Varespladib-Based Lipid Nanoparticles as Highly Efficient Anti-Inflammatory Agents for Osteoarthritis Treatment.

Osteoarthritis (OA) is often associated with chronic, unresolved inflammation in joint tissues, leading to cartilage degeneration. Secretory phospholipase A(2) (sPLA(2)) plays a crucial role in the pathogenesis of inflammatory diseases, and we previously found its amount in articular cartilage to be much higher in OA samples than healthy ones. In this study, we developed lipid nanoparticles carrying a potent, clinically investigated sPLA(2) inhibitor varespladib (Vare-LNPs) and evaluated their therapeutic efficacy in OA treatment. In vitro assays demonstrated that Vare-LNPs are stable and have high sPLA(2) inhibitory activity in solution and that they are nontoxic on primary chondrocytes. They penetrated deeply into the articular cartilage explants and exhibited prolonged retention in mouse OA joints as shown by in vivo imaging. Moreover, they completely mitigated OA development in articular cartilage explants following IL-1β treatment.
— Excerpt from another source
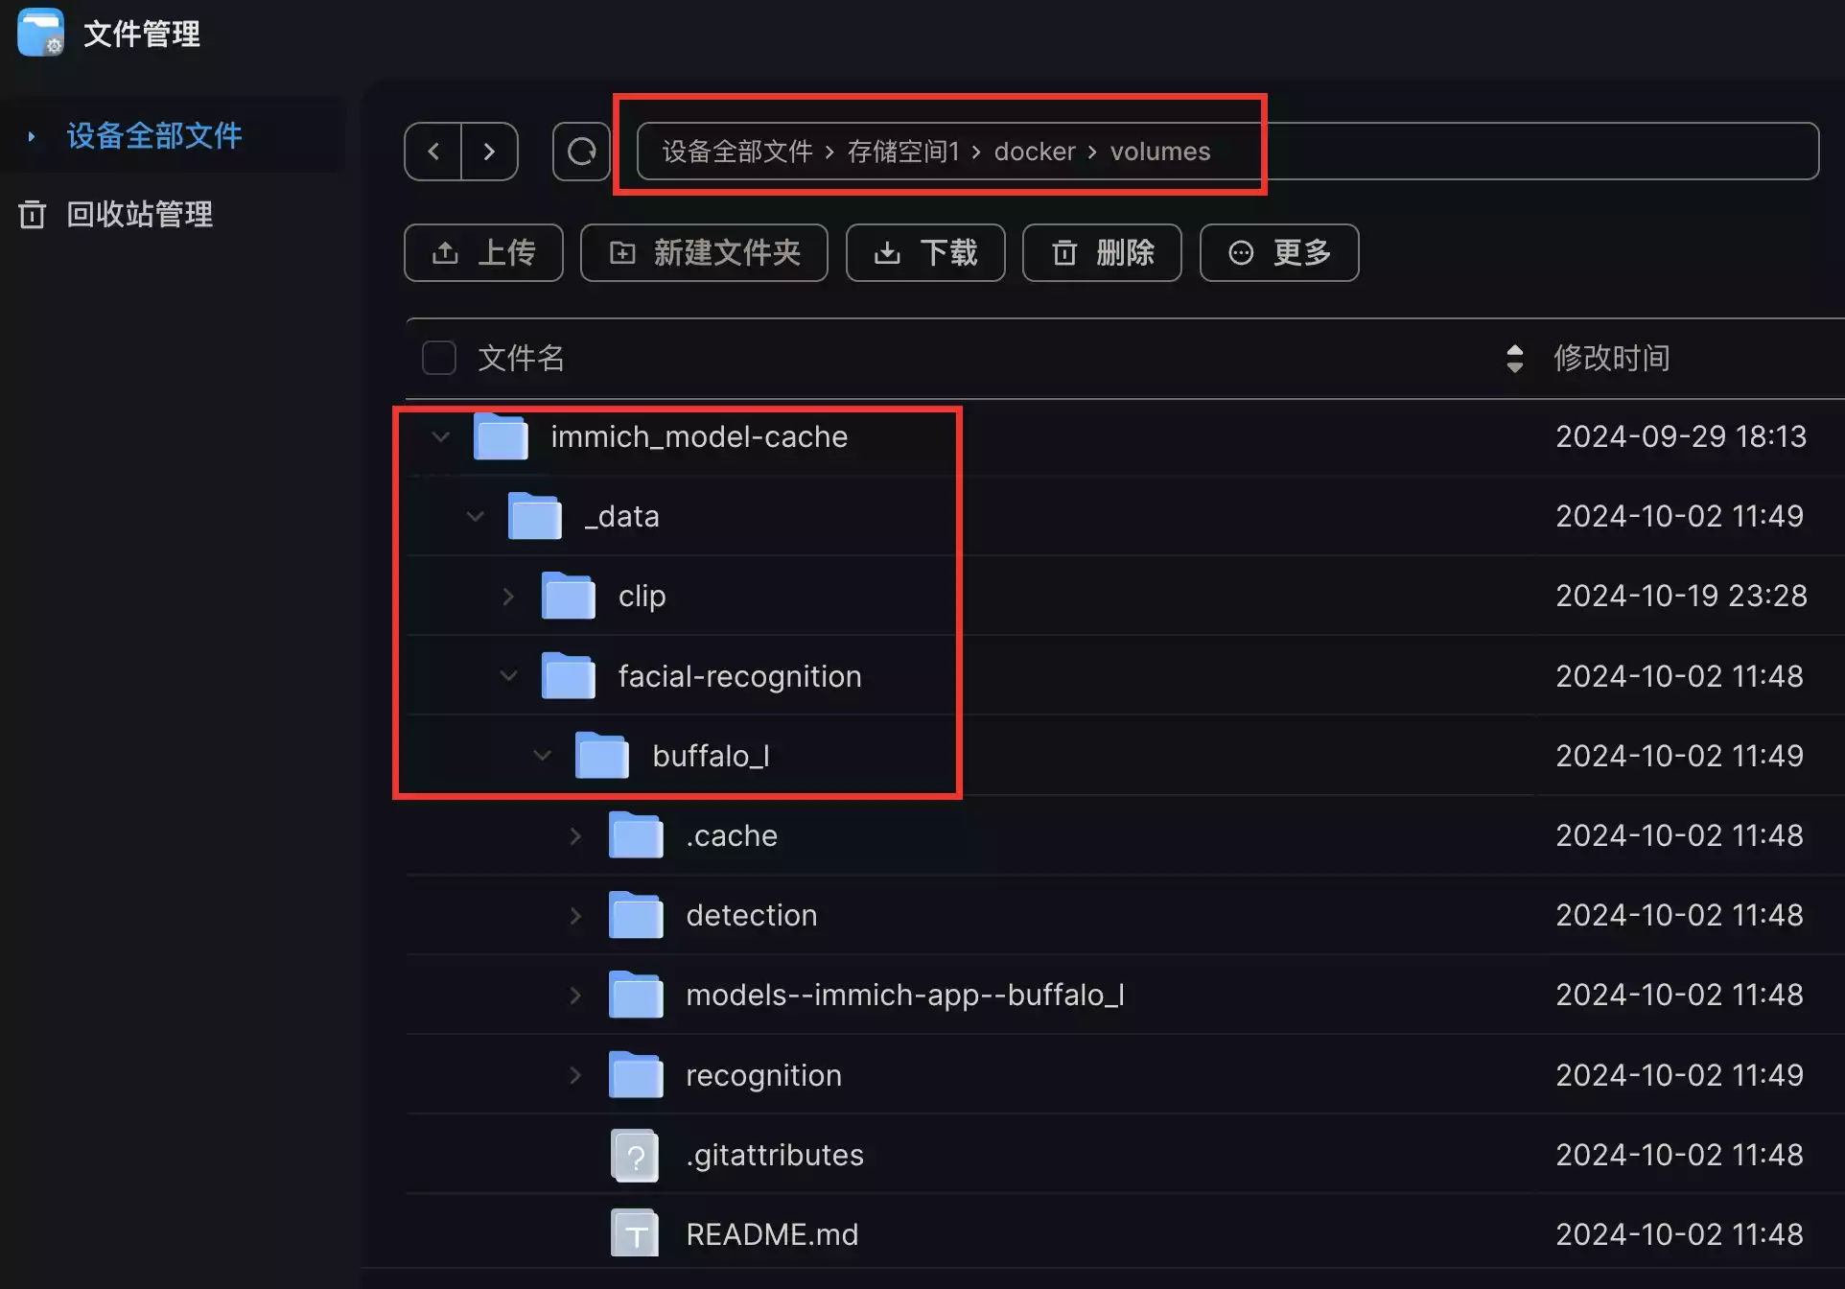The image size is (1845, 1289).
Task: Collapse the facial-recognition folder
Action: pyautogui.click(x=508, y=676)
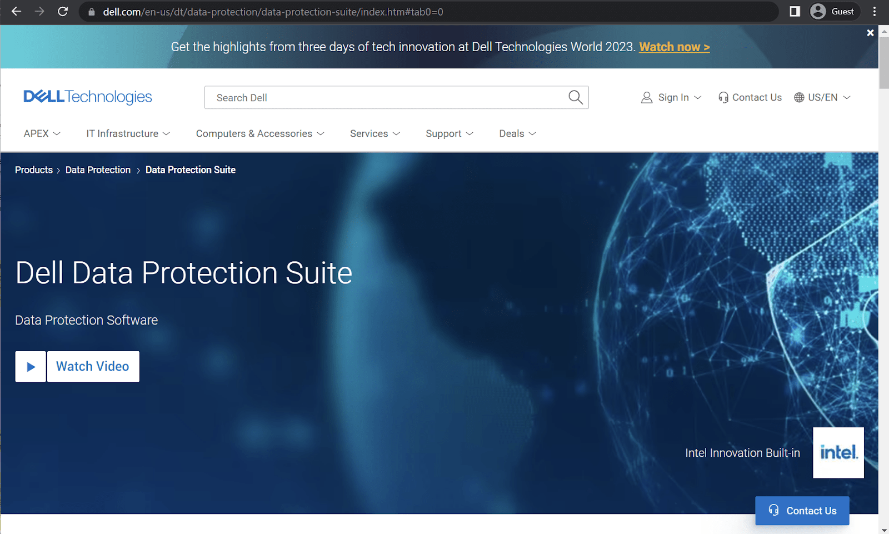
Task: Open the US/EN region selector
Action: (822, 97)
In vivo, they effectively attenuated cartilage degeneration, synovitis, and joint pain in two mouse models of OA (destabilization of the medial meniscus and loading) by suppressing macrophage infiltration and joint inflammation. Von Frey assay further revealed their ability to ameliorate OA-related pain. Notably, these therapeutic effects were achieved at a low dosage and few injection frequencies. In summary, we developed a nanodrug that offers a potent and clinically translatable strategy for OA therapy by targeting joint inflammation.